##### Kutipan Dokumen

Selasa, 06 Februari 2018

NAN SARUNAI USAK JAWA

NAN SARUNAI USAK JAWA

Pada tahun 1358 Masehi, Mpu Jatmika atau Mpu Nallauda bersama Demang Wiraja menyerang negeri Nan Sarunai. Mpu Jatmika mengerahkan armada lautnya yang dipersenjatai dengan meriam yang disebut Cetbang meluluh lantakkan negeri Nan Sarunai. Serangan itu berakibat terbunuhnya Miharaja Rahadyan Anyan dan Permaisuri Ratu Dara Gangsa Tulen. Negeri Nan Sarunai hancur akibat serangan itu. Peristiwa hancurnya Nan Sarunai kemudian dikenal dengan Nan Sarunai Usak Jawa. Mpu Jatmika menyerang Nan Sarunai karena marah ketika mendengar istrinya bernama Dhamayanthi menidurkan anak mereka bernama Sekar Mekar dengan nyanyian dalam bahasa Dayak Ma’anyan yang liriknya mengatakan bahwa ayah Sekar Mekar adalah Raja Anyan.
Tanpa berpamitan kepada istrinya Dhamayanthi, dan tanpa melapor ke Maha Patih Gajah Mada, Mpu Jatmika segera pergi ke pelabuhan Tuban dan memerintahkan armada lautnya untuk menghancurkan Kerajaan Nan Sarunai. Mpu Jatmika meluapkan murkanya ke negeri Nan Sarunai. Tak ada seorangpun yang dibiarkannya hidup meski telah terluka. Kemarahan Mpu Jatmika tidak terbendung terhadap perselingkuhan istrinya Dhamayanthi dengan Miharaja Rahadyan Anyan membuat Nan Sarunai hancur.

##########

• **Tujuan Tugas 1**
Susun catatan di bawah menjadi CSV dua kolom bernama instruksi dan hasil. Mulailah dari awal catatan dan berhentilah setelah baris yang memuat "Action: [787, 387]". Setiap baris CSV berisi satu teks beserta jawabannya, masing-masing dalam satu field bertanda kutip dengan pindah baris diganti spasi, dan gambar tidak disertakan.

##### Data Tersedia

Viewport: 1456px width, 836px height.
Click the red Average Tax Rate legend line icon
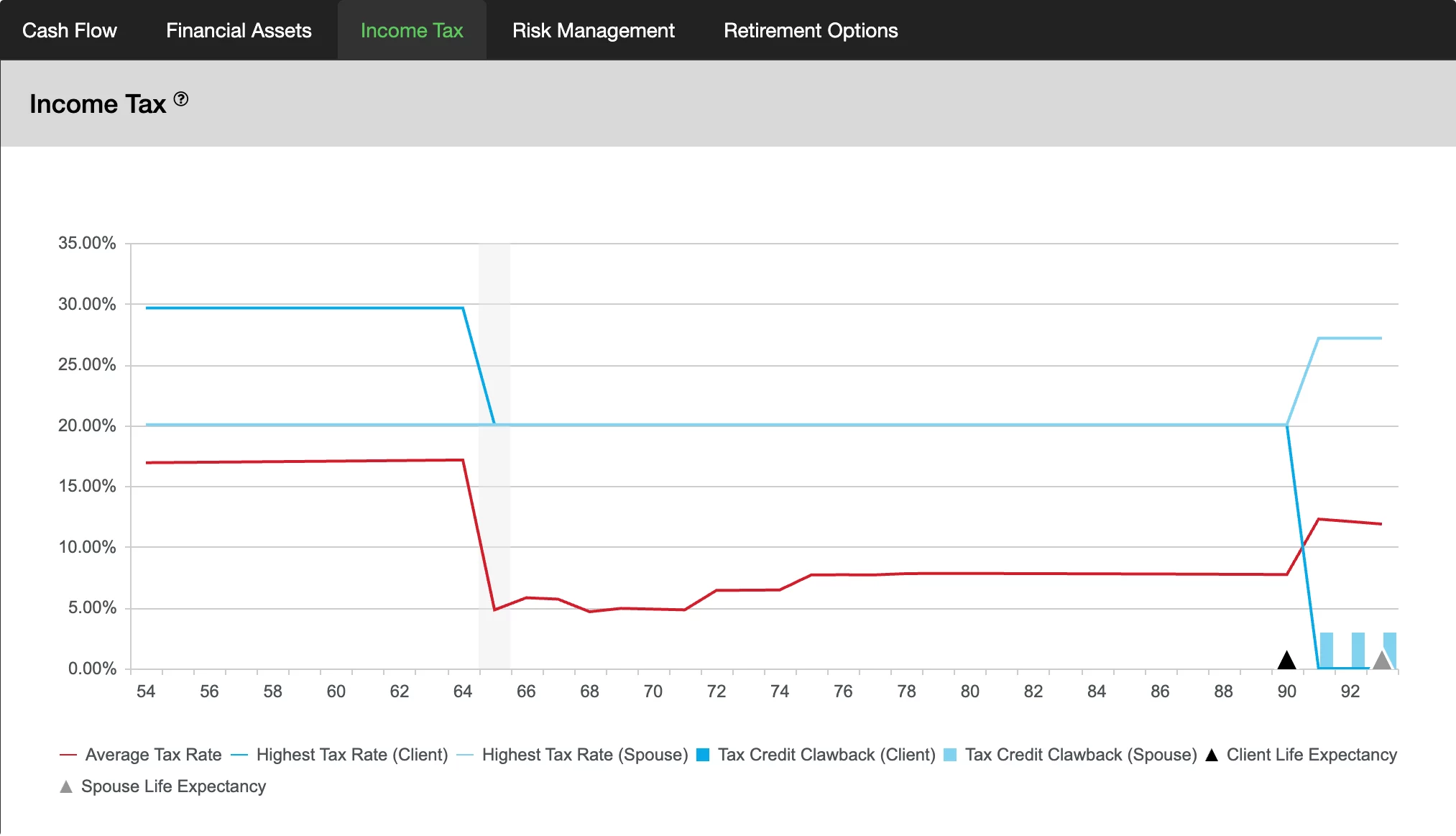click(68, 755)
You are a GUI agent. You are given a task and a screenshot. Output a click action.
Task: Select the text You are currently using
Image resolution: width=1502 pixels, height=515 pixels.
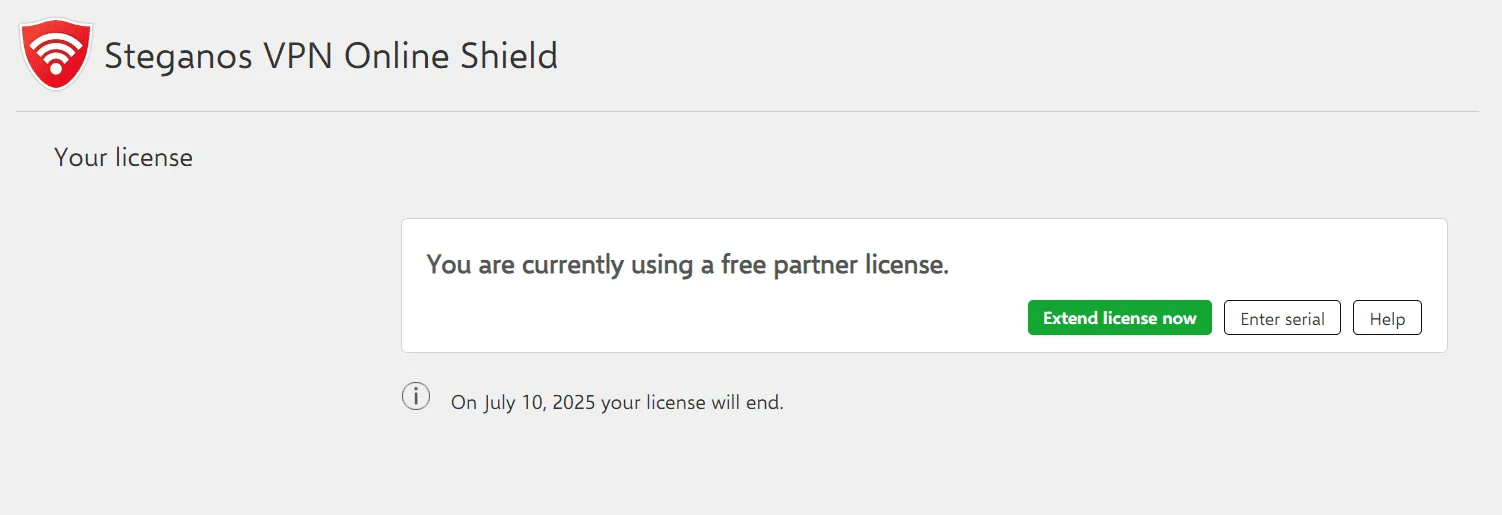click(526, 265)
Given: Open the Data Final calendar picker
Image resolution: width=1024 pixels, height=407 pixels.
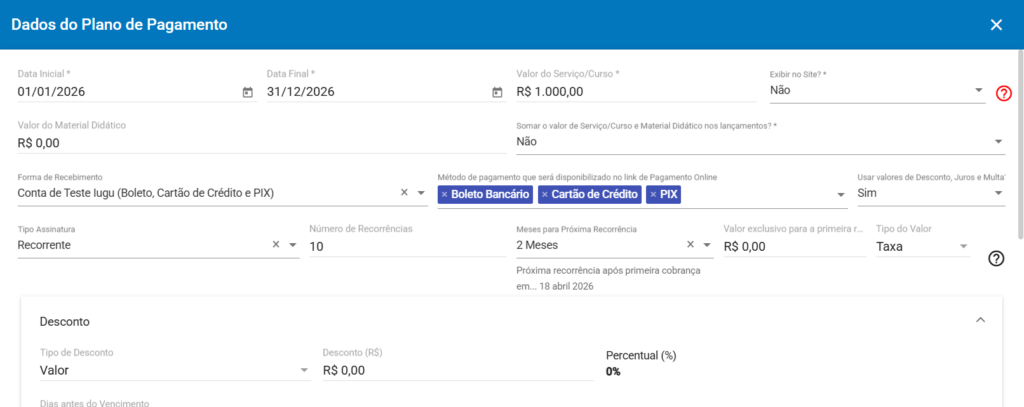Looking at the screenshot, I should 497,92.
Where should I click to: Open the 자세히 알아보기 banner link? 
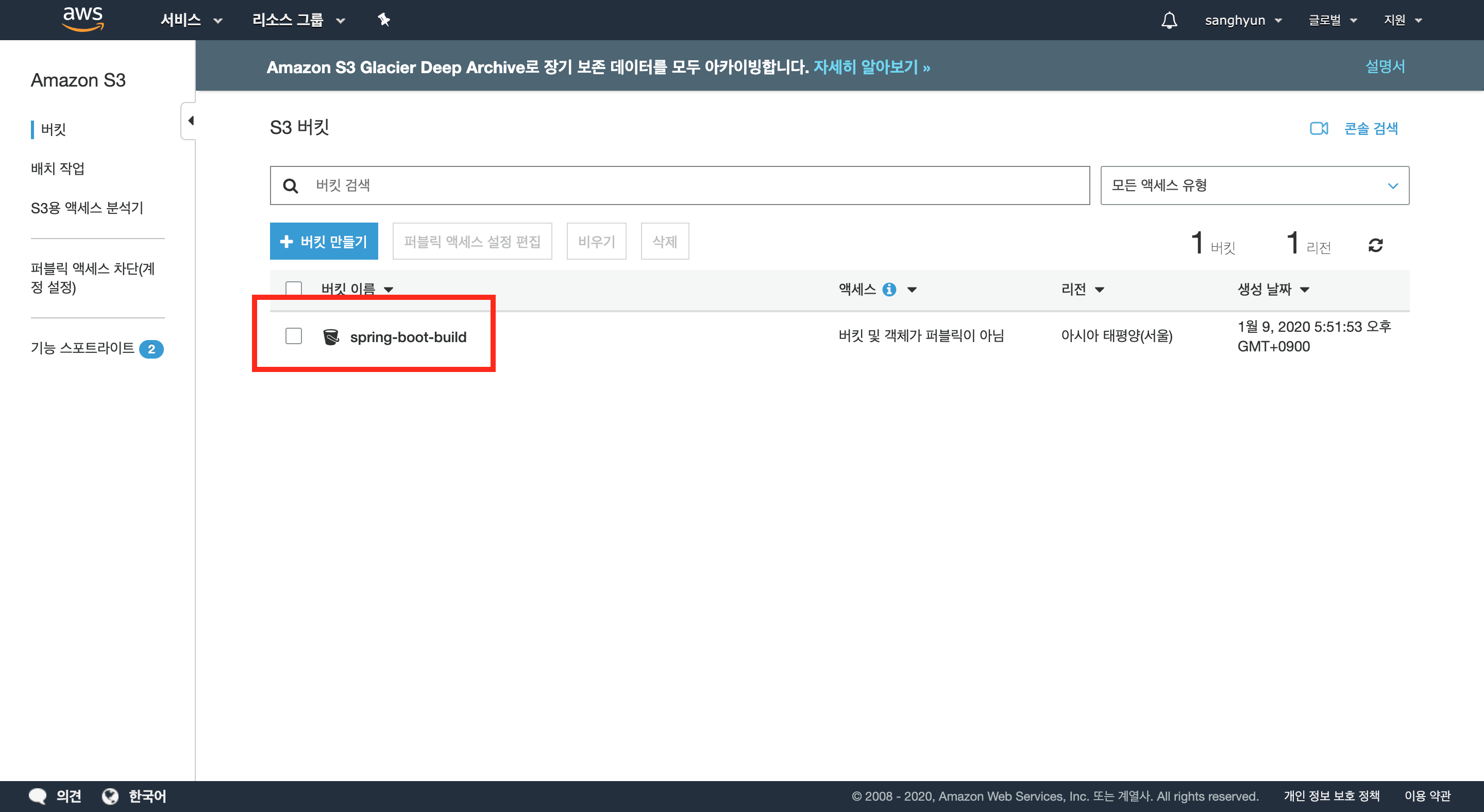[871, 67]
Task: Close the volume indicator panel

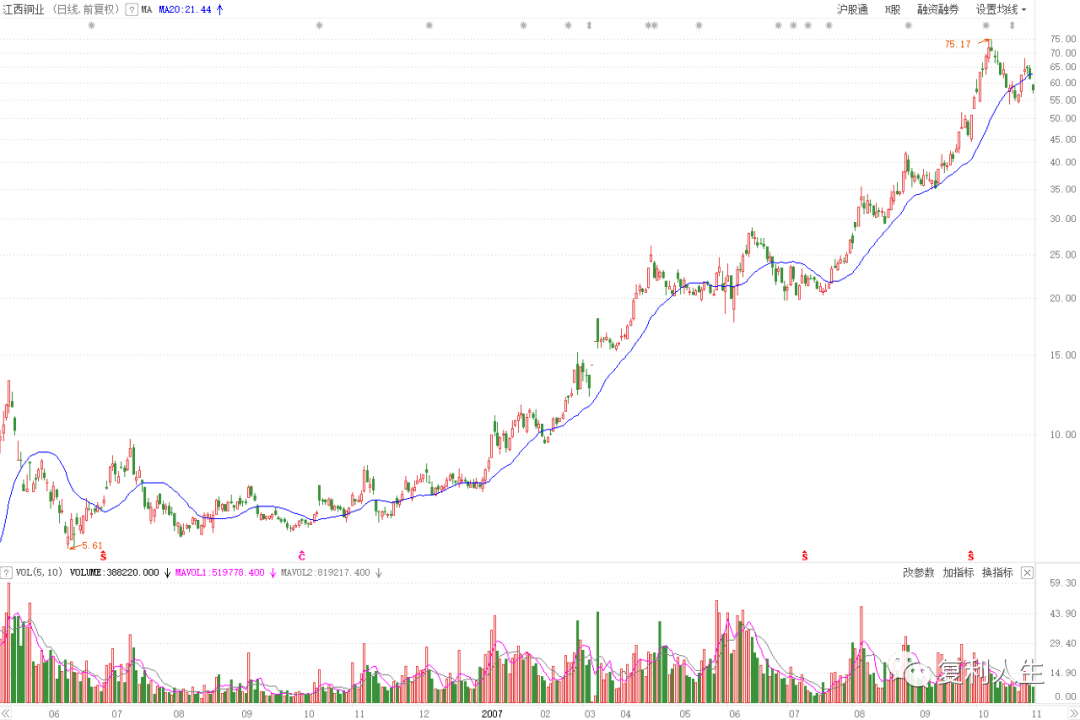Action: (x=1025, y=573)
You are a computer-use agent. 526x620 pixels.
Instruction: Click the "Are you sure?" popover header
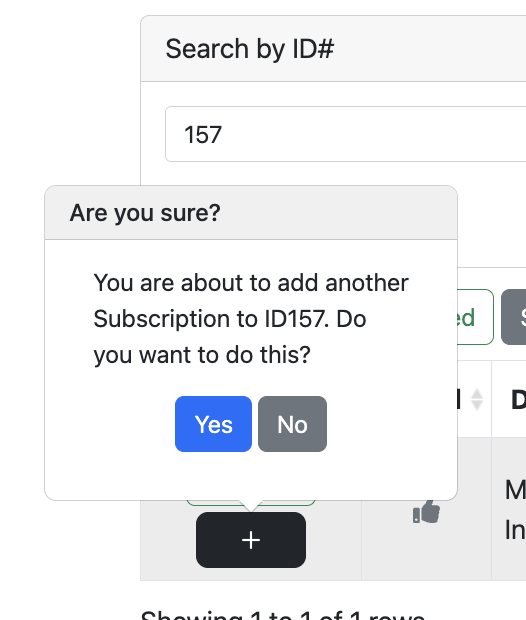tap(251, 213)
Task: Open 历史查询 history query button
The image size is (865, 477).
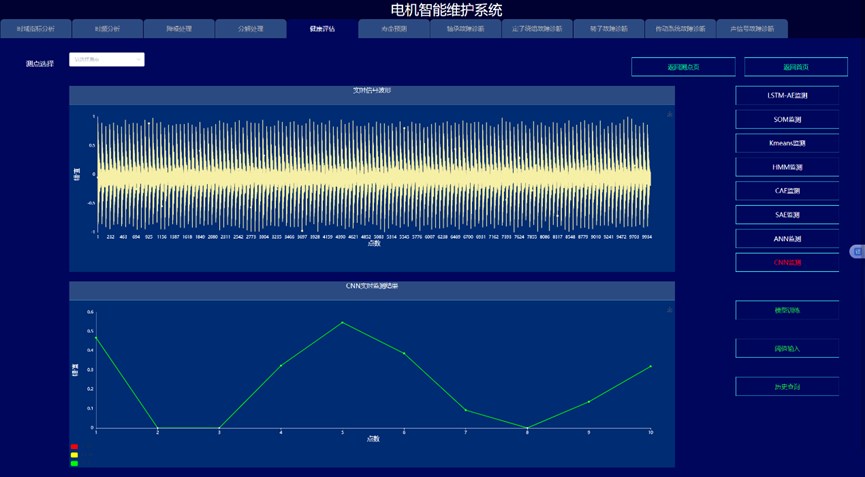Action: [787, 387]
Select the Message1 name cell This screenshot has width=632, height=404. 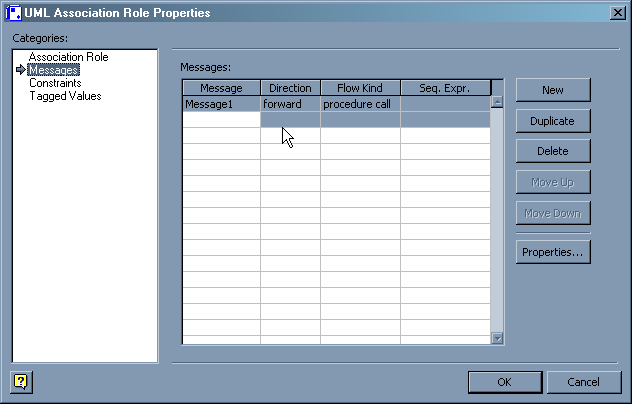221,103
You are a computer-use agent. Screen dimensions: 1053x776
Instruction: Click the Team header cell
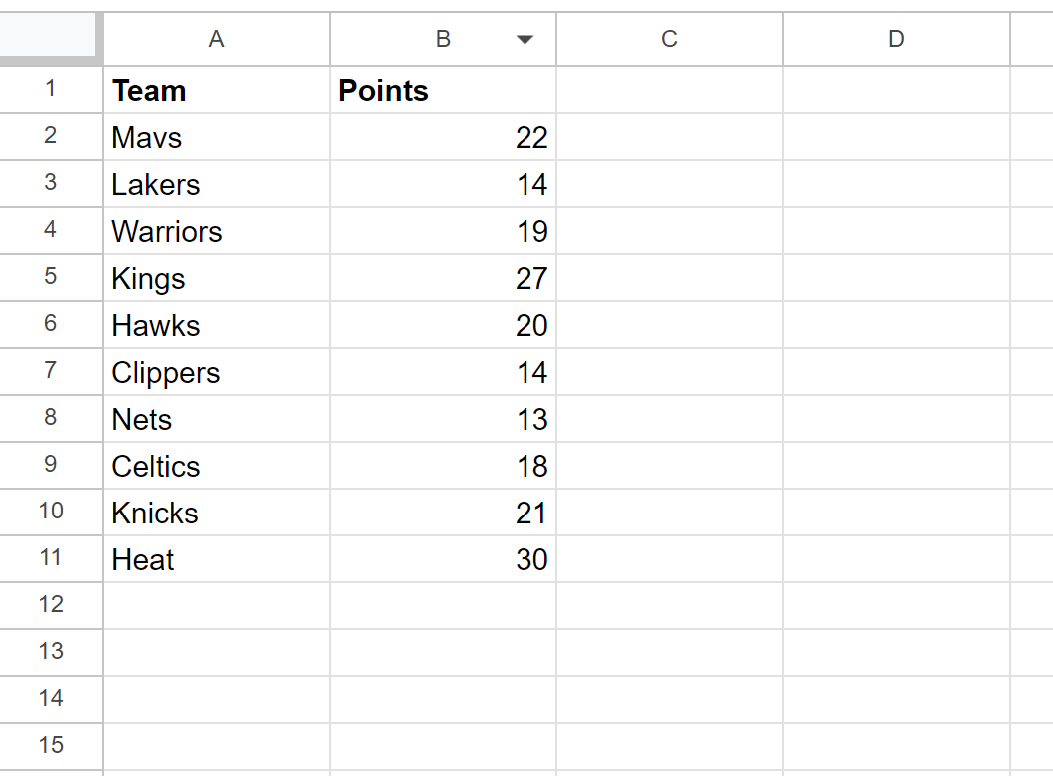216,90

##########

• **Tujuan Tugas 2**
Tuliskan ulang kata demi kata bagian kutipan tentang Nan Sarunai di atas, mulai dari kata "Tanpa berpamitan kepada" dan berhenti setelah kata "Nan Sarunai hancur.".

• **Jawaban Tugas 1**
instruksi,hasil
"Viewport: 1456px width, 836px height. Click the red Average Tax Rate legend line icon","click(68, 755)"
"You are a GUI agent. You are given a task and a screenshot. Output a click action. Task: Select the text You are currently using Image resolution: width=1502 pixels, height=515 pixels.","click(526, 265)"
"Given: Open the Data Final calendar picker Image resolution: width=1024 pixels, height=407 pixels.","Looking at the screenshot, I should 497,92."
"Where should I click to: Open the 자세히 알아보기 banner link?","[871, 67]"
"Task: Close the volume indicator panel","Action: (x=1025, y=573)"
"You are a computer-use agent. 526x620 pixels. Instruction: Click the ""Are you sure?"" popover header","tap(251, 213)"
"Task: Open 历史查询 history query button The image size is (865, 477).","Action: [787, 387]"

• **Jawaban Tugas 2**
Tanpa berpamitan kepada istrinya Dhamayanthi, dan tanpa melapor ke Maha Patih Gajah Mada, Mpu Jatmika segera pergi ke pelabuhan Tuban dan memerintahkan armada lautnya untuk menghancurkan Kerajaan Nan Sarunai. Mpu Jatmika meluapkan murkanya ke negeri Nan Sarunai. Tak ada seorangpun yang dibiarkannya hidup meski telah terluka. Kemarahan Mpu Jatmika tidak terbendung terhadap perselingkuhan istrinya Dhamayanthi dengan Miharaja Rahadyan Anyan membuat Nan Sarunai hancur.